■ **Task item**:
A faithful, word-for-word copy of the records is required, and it must contain no pictures.

================================

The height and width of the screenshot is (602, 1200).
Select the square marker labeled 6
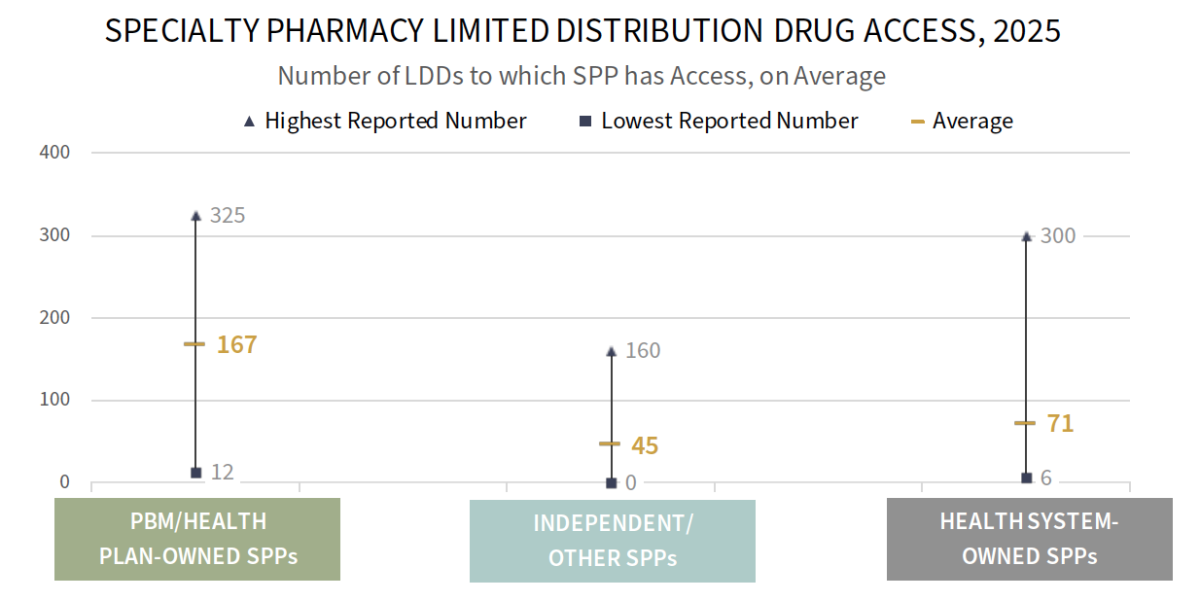point(1026,478)
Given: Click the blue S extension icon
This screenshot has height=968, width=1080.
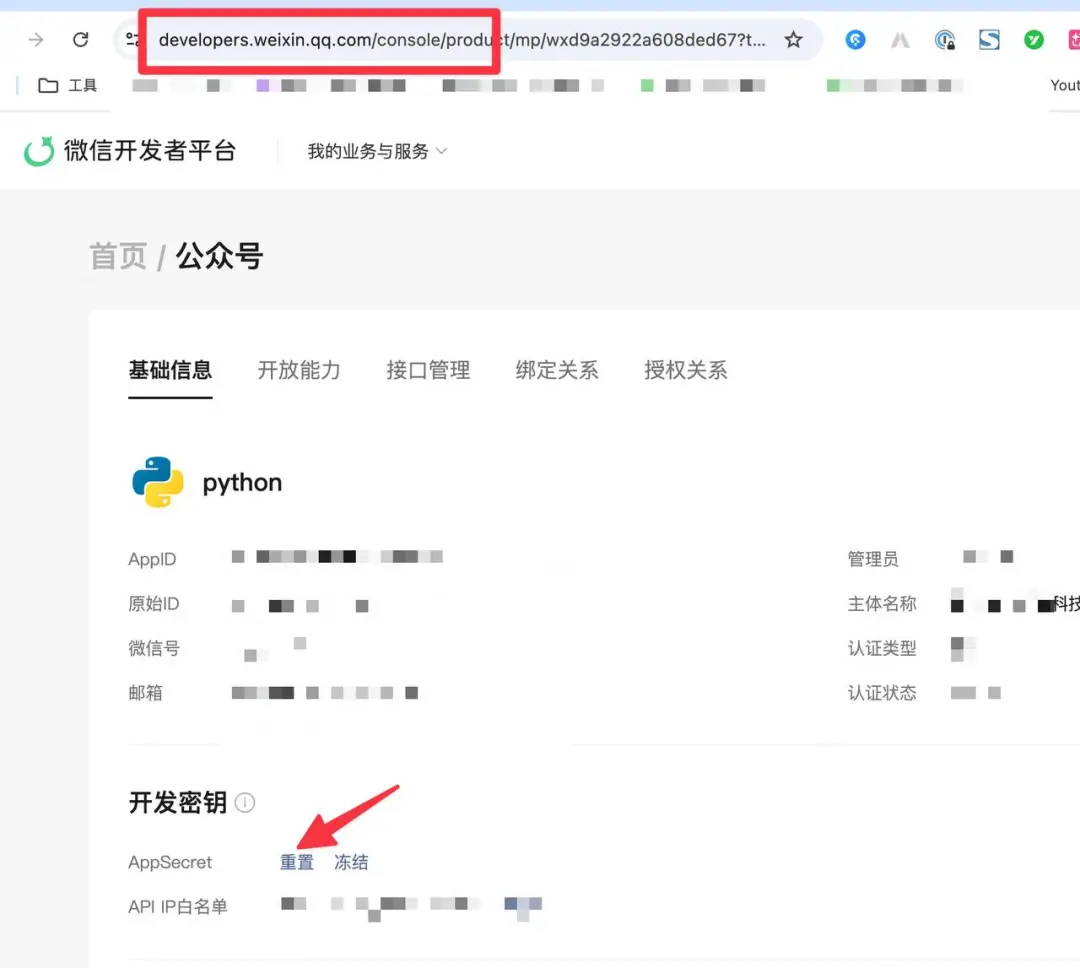Looking at the screenshot, I should 989,40.
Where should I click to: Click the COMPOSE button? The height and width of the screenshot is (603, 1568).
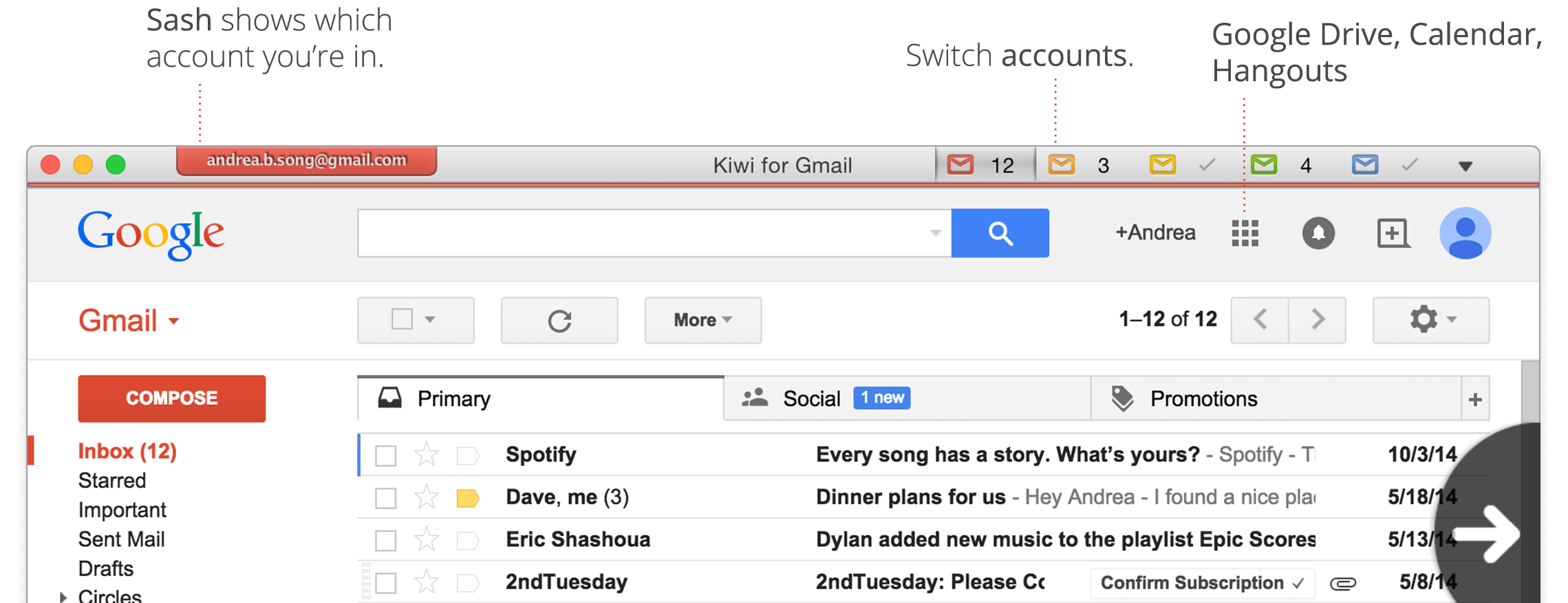coord(172,399)
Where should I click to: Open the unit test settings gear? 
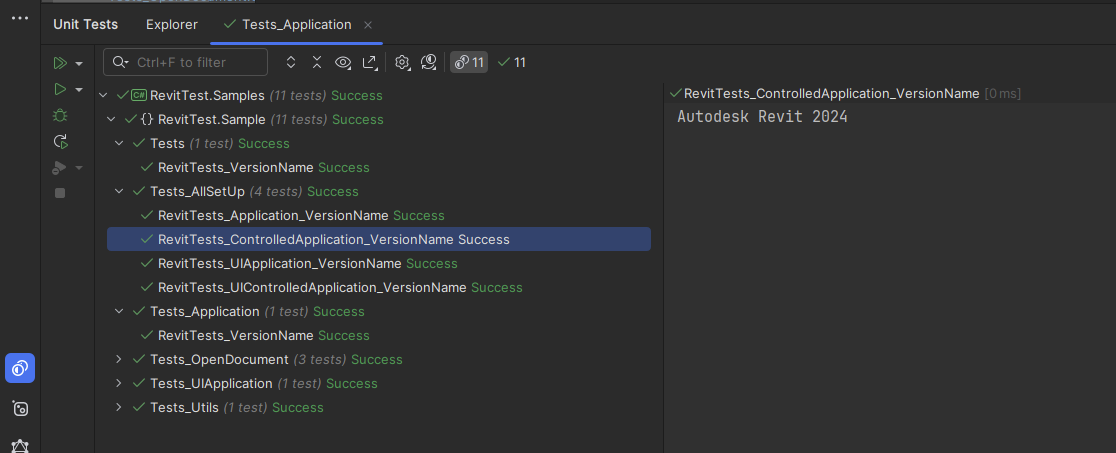(x=402, y=62)
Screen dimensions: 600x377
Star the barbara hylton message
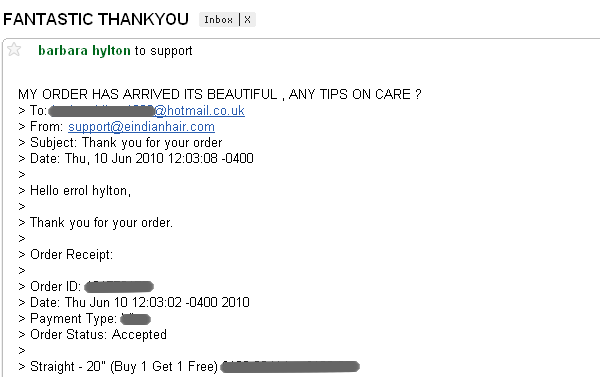click(14, 49)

================================

■ **Answer area**:
The height and width of the screenshot is (602, 1200).
Select the square marker labeled 6
point(1026,478)
Given: Click the blue S extension icon
This screenshot has height=968, width=1080.
Looking at the screenshot, I should 989,40.
Where should I click to: Click the COMPOSE button? The height and width of the screenshot is (603, 1568).
coord(172,399)
Where should I click to: Open the unit test settings gear? 
(x=402, y=62)
Screen dimensions: 600x377
Star the barbara hylton message
click(14, 49)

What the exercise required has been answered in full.